Inconsistent counter values in multi-threaded vector access using thread_pool
Hello,
I am encountering an issue with inconsistent counter values in a multi-threaded environment using your thread pool implementation. The expected behavior is for the counter to reach a consistent value of 204 after each complete run of the sim() function, which performs multiple enqueues to the thread pool. However, the actual counter values vary.
#include <iostream>
#include <vector>
#include "thread_pool.h"
using namespace std;
dp::thread_pool pool(24);
class Vect
{
public:
std::vector<std::vector<double>> data;
int id = -1;
Vect(int id) : data(30, std::vector<double>()) { this->id = id; }
std::mutex g_i_mutexx;
int counter = 0;
void addDataVec(int pos, double value)
{
std::lock_guard<std::mutex> lock(g_i_mutexx);
data[pos].push_back(value);
counter++;
}
std::vector<std::vector<double>> returnVectorSim()
{
return (data);
}
void clearVector(int num_vec)
{
data[num_vec].clear();
}
};
void sim()
{
Vect vect(1);
for (size_t var1 = 0; var1 < 17; var1++)
{
for (int var2 = 0; var2 < 12; var2++)
{
pool.enqueue([&vect, var1, var2]() {
vect.addDataVec(var1, var2);
});
}
}
pool.wait_for_tasks();
std::cout << vect.counter << std::endl;
}
int main()
{
for (size_t var = 0; var < 17; var++)
{
sim();
}
return 0;
}
Observed Counter Values:
- The values observed were not consistent and varied across different runs (e.g., 204, 203, 202, 201).
Expected Behavior:
- The counter should consistently reach 204 after each execution of sim().
Could someone help me understand what might be causing these inconsistencies?
Thank you!
Hello!
Thanks for reporting the issue and for the nice discussion on discord.
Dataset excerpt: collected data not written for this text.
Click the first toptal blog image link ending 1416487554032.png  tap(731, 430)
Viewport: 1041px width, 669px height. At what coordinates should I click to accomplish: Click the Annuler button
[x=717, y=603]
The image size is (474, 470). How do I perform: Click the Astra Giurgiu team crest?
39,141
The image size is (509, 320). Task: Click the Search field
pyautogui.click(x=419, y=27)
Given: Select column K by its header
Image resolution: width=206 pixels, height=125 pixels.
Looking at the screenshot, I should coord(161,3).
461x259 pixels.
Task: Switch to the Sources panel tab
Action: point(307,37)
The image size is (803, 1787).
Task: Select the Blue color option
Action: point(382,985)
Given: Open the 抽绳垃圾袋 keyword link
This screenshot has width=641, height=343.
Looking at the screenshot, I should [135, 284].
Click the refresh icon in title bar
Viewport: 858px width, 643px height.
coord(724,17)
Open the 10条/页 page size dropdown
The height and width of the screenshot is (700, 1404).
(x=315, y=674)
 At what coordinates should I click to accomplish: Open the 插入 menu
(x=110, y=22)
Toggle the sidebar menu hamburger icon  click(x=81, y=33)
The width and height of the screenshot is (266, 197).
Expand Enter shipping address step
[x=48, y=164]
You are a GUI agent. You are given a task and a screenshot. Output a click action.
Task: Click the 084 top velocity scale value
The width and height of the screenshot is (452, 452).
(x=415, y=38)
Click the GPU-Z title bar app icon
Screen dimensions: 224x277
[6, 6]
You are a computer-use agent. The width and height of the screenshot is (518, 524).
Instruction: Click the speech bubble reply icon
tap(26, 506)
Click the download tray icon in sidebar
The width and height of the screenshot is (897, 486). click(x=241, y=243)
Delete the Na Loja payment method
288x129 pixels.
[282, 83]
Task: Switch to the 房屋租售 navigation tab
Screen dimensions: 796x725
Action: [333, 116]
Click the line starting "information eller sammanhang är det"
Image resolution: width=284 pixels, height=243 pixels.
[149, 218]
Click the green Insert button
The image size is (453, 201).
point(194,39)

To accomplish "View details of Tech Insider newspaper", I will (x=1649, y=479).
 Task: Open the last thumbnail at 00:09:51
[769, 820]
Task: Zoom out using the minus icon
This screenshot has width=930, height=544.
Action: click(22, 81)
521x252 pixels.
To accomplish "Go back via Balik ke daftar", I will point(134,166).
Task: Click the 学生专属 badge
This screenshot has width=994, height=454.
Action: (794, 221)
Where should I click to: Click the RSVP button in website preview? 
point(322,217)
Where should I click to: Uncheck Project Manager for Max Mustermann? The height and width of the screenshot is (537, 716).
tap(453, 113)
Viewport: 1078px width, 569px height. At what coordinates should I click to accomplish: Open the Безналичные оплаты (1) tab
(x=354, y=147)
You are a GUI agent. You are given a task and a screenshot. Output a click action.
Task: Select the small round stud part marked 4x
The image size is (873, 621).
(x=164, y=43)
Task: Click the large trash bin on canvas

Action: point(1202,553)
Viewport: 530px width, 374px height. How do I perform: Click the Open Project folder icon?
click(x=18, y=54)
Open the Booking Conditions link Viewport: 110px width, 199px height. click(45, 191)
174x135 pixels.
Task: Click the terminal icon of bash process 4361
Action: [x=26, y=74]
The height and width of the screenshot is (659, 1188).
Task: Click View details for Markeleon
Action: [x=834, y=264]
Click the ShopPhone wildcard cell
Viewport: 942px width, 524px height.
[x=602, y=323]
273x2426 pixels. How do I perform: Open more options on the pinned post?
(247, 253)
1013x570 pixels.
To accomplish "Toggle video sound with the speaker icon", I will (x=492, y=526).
After some testing I'm able to reproduce the issue with this code:
TEST_CASE("Ensure wait_for_tasks() properly waits for tasks to fully complete") {
class counter_wrapper {
public:
counter_wrapper() = default;
std::atomic_int counter = 0;
void increment_counter() { counter.fetch_add(1, std::memory_order_release); }
};
dp::thread_pool local_pool{};
constexpr auto task_count = 10;
std::vector<int> counts(task_count);
for (size_t i = 0; i < task_count; i++) {
counter_wrapper cnt_wrp{};
for (size_t var1 = 0; var1 < 17; var1++) {
for (int var2 = 0; var2 < 12; var2++) {
local_pool.enqueue_detach([&cnt_wrp]() { cnt_wrp.increment_counter(); });
}
}
local_pool.wait_for_tasks();
// std::cout << cnt_wrp.counter << std::endl;
counts[i] = cnt_wrp.counter.load(std::memory_order_acquire);
}
auto all_correct_count =
std::ranges::all_of(counts, [](int count) { return count == 17 * 12; });
const auto sum = std::accumulate(counts.begin(), counts.end(), 0);
CHECK_EQ(sum, 17 * 12 * task_count);
CHECK(all_correct_count);
}
You can see the current state of the code here: https://github.com/DeveloperPaul123/thread-pool/tree/fix/wait-for-tasks
I've tried some fixes and moved to using std::barrier for wait_for_tasks() but it seems there are still some work that is being dropped. It's unclear to me what the cause is here, but I suspect that there is something wrong with the atomics that are used to check the state of the pool.
This should be fixed now in #68